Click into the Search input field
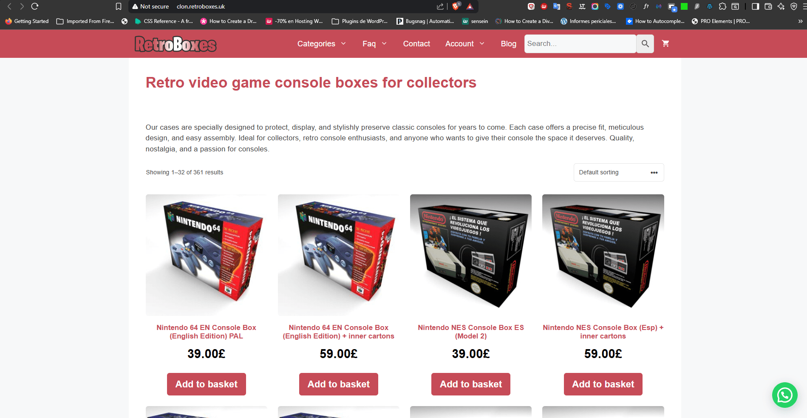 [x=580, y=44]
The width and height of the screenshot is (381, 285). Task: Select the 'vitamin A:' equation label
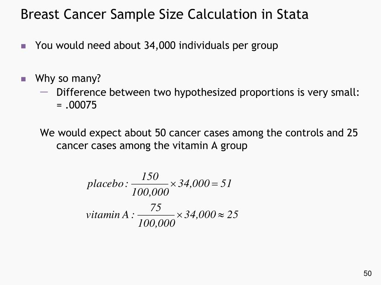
■ ■ ■ ■ ■ ■ ■
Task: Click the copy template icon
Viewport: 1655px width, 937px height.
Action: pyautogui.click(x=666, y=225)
■ ■ ■ ■ ■ ■ ■
The output is the stretch above from the line with "Click into the Search input field" through the line with "The width and", copied word for word with both ends kept and every picture dropped.

Solved problem:
Click into the Search input field
 [x=580, y=44]
The width and height of the screenshot is (381, 285). Task: Select the 'vitamin A:' equation label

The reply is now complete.